Outro ponto importante é não depender de um único plano padrão. Para blindar o faturamento, trabalhe com uma esteira de produtos diversificada, seja planos de entrada mais flexíveis para capturar quem está ajustando o orçamento, seja serviços agregados (consultoria de nutrição, acompanhamento individualizado ou programas de recovery) para o público de maior poder aquisitivo, que sente menos o impacto de eventual recessão.

Adquirir um novo aluno em recessão custa caro. A estratégia mais eficiente em tempos difíceis é a venda interna e a retenção ativa. A equipe de vendas não deve atuar apenas no balcão de entrada, mas em sinergia com o atendimento, para identificar alunos com baixa frequência antes que cancelem, inclusive, oferecendo alternativas de planos ou migrações flexíveis em vez de perder o cliente definitivamente. Trate a retenção como meta comercial mensurável, com indicadores próprios (taxa de cancelamento por motivo financeiro, percentual de alunos recuperados antes do vencimento e percentual de carteira migrada para planos flexíveis). O que não é medido não é gerido.

Vale também atrelar a estrutura de comissionamento aos resultados de longo prazo, com bônus para retenção após 90 dias, metas de churn e recuperação de inadimplentes.

E, por fim, fique de olho na capacidade ociosa.
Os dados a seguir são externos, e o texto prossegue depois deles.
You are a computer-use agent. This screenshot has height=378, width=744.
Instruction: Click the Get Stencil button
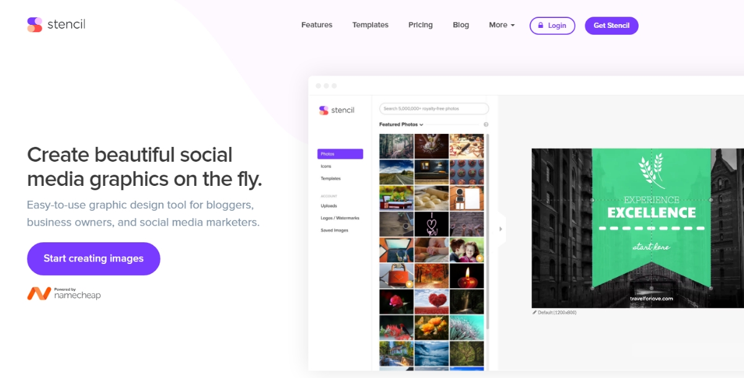click(611, 25)
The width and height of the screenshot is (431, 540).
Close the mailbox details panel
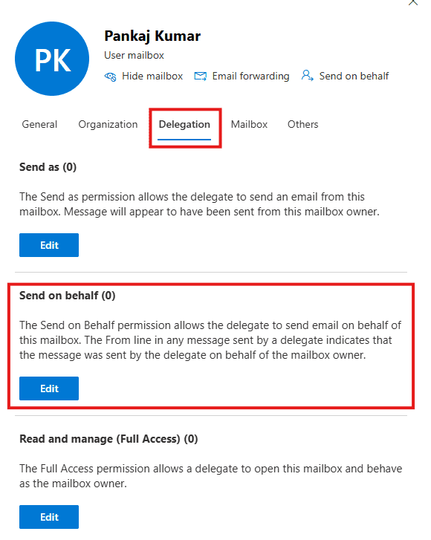pyautogui.click(x=413, y=2)
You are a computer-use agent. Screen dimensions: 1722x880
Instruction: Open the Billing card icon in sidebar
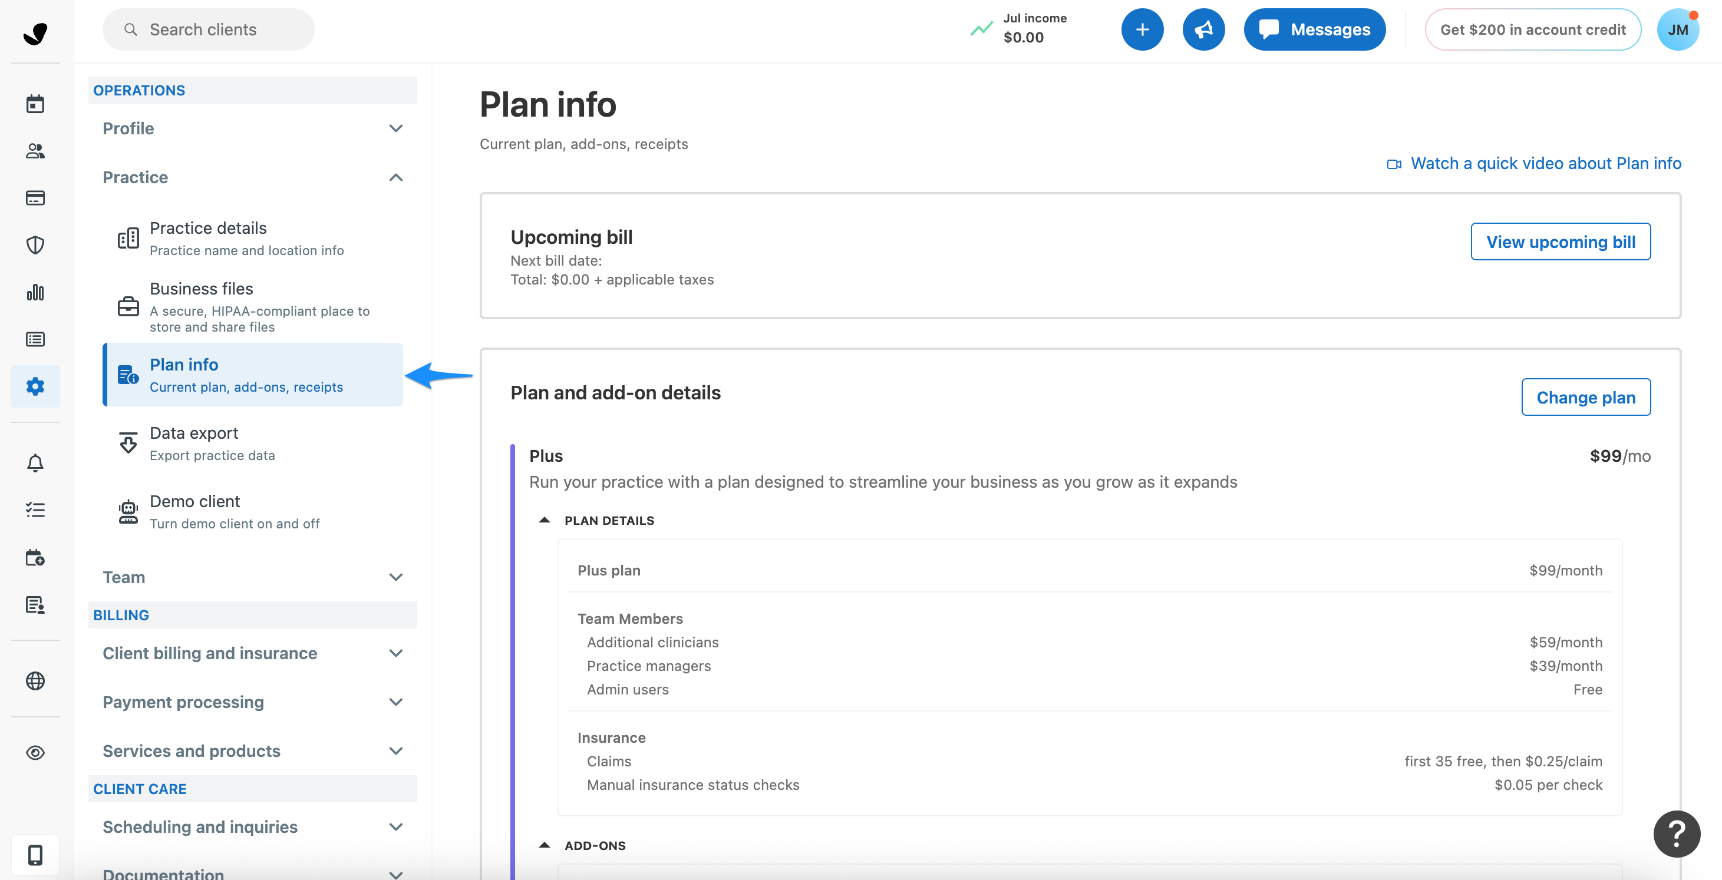35,198
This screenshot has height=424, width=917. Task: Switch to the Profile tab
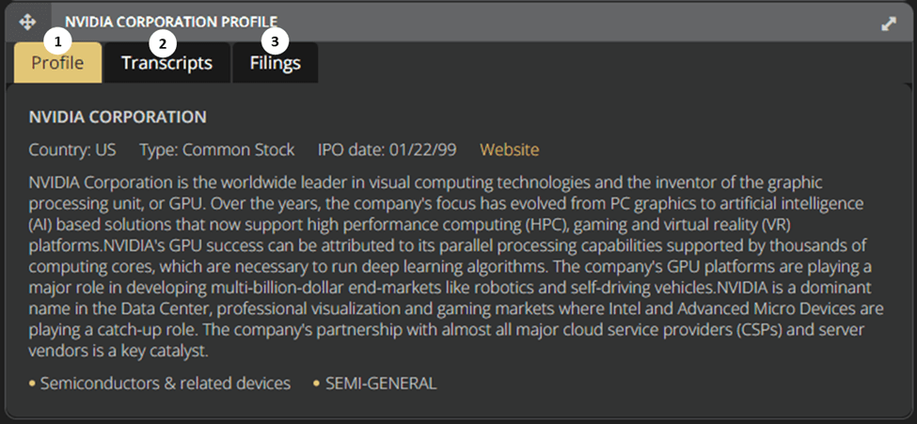[x=58, y=63]
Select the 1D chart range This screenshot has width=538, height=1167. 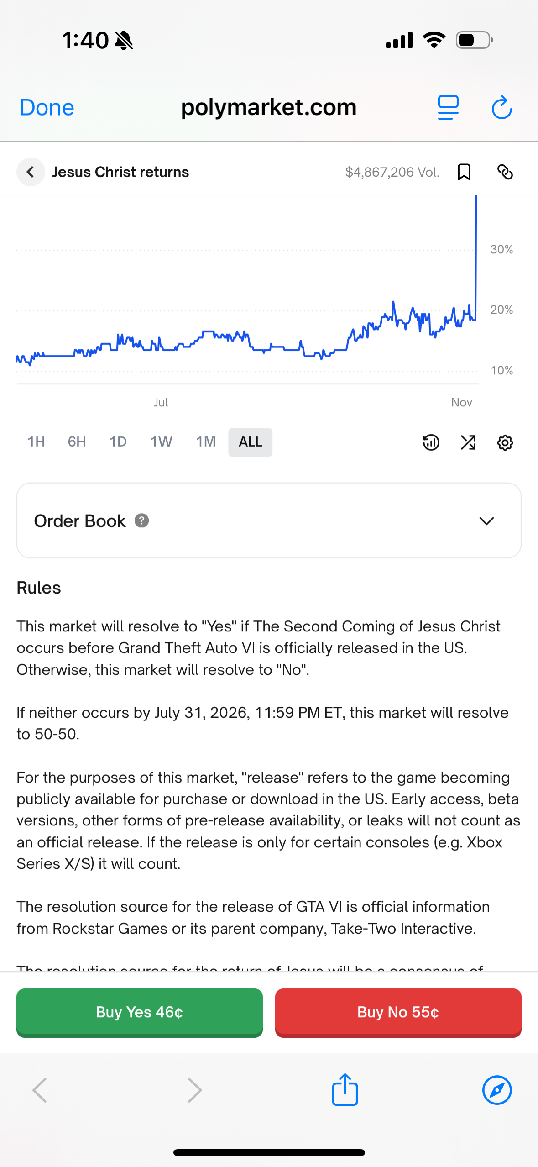118,442
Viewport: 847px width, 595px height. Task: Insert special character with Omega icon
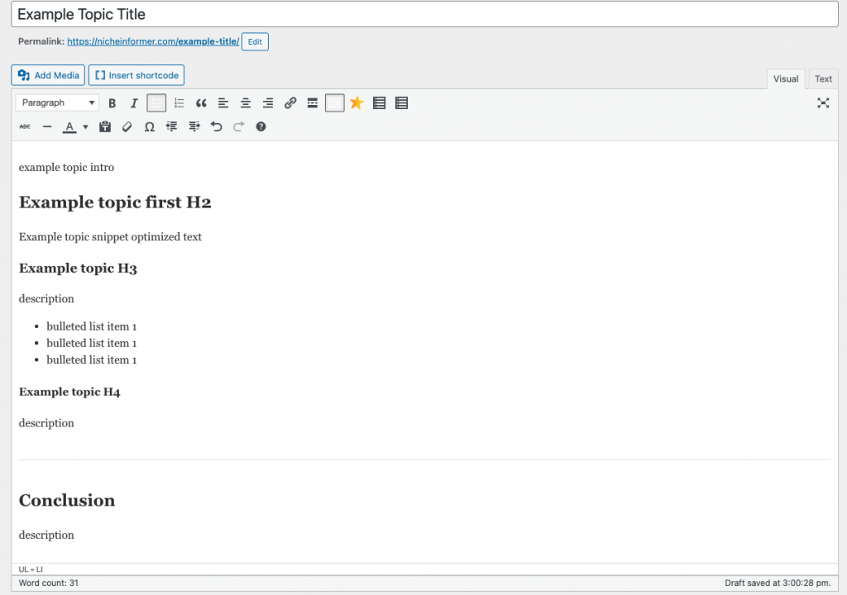tap(150, 127)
Aquele horário vazio, com equipamentos e professores parados, pode virar um plano restrito aos horários de menor movimento, com preço competitivo, pensado exatamente para o cliente que está apertando o orçamento.
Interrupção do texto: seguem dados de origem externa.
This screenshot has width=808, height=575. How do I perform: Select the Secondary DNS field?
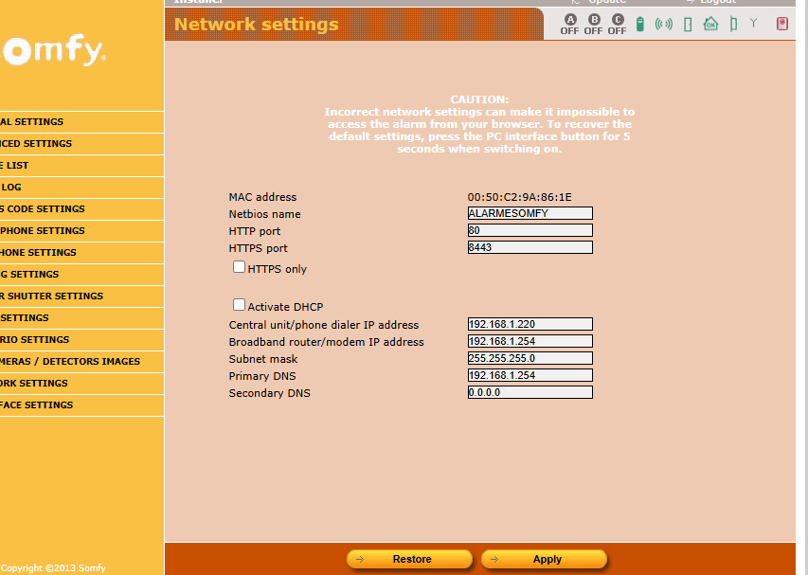(530, 392)
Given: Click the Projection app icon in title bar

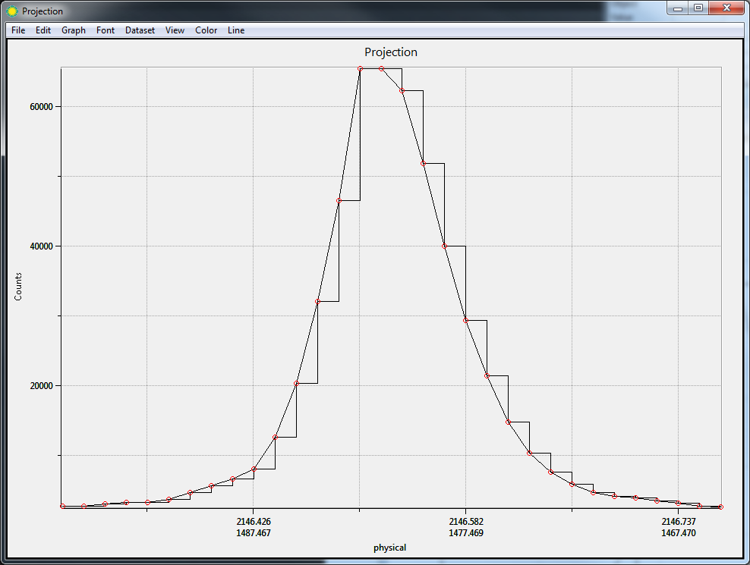Looking at the screenshot, I should [x=11, y=11].
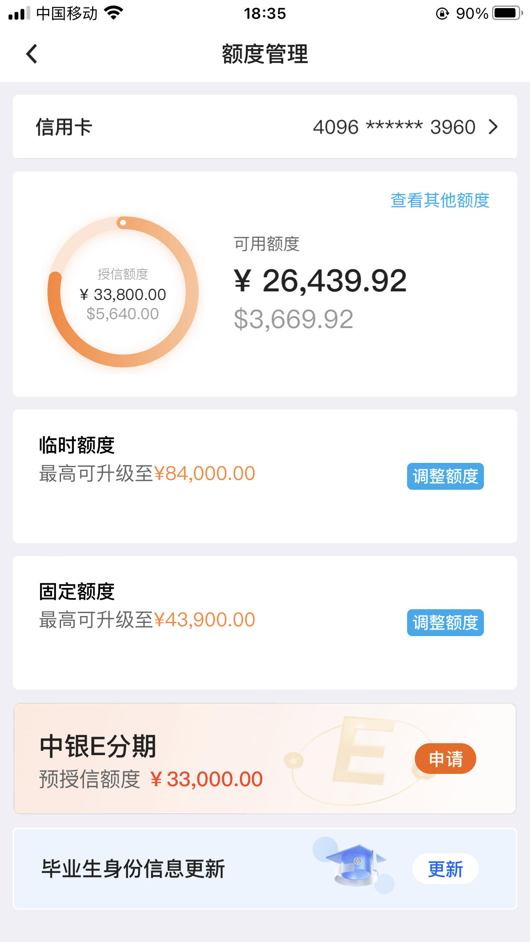The width and height of the screenshot is (530, 942).
Task: Tap the 更新 graduate info button
Action: [445, 869]
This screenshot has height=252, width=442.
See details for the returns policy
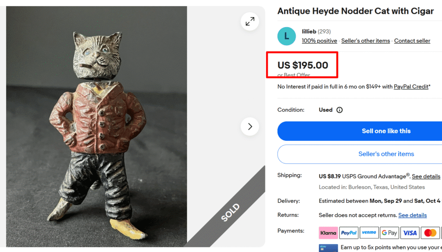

A preparação para um cenário adverso não começa no ano da crise, mas no ano que a antecede. Para atravessar 2027 com tração comercial e margem saudável, comece agora. Treine a equipe para contornar objeções como “está caro” ou “preciso cortar gastos”, ancorando o valor da saúde física e mental no discurso de vendas. Profissionalize o CRM e monitore cada etapa do funil. Saiba de onde vêm os leads, qual a taxa de conversão do balcão e o motivo real de cada não-fechamento. Sem dados, sua equipe negocia no escuro; com CRM, você sabe onde está perdendo dinheiro e onde dobrar a aposta. E migre o máximo possível de clientes para pagamentos recorrentes sem comprometer o limite do cartão, reduzindo inadimplência e cancelamento abrupto. Uma política de cobrança bem desenhada é, na prática, uma política de retenção de caixa.

Não espere a recessão chegar. Reúna seu time, desenhe as melhores ações e comece a agir agora, com as informações que você já tem na mão.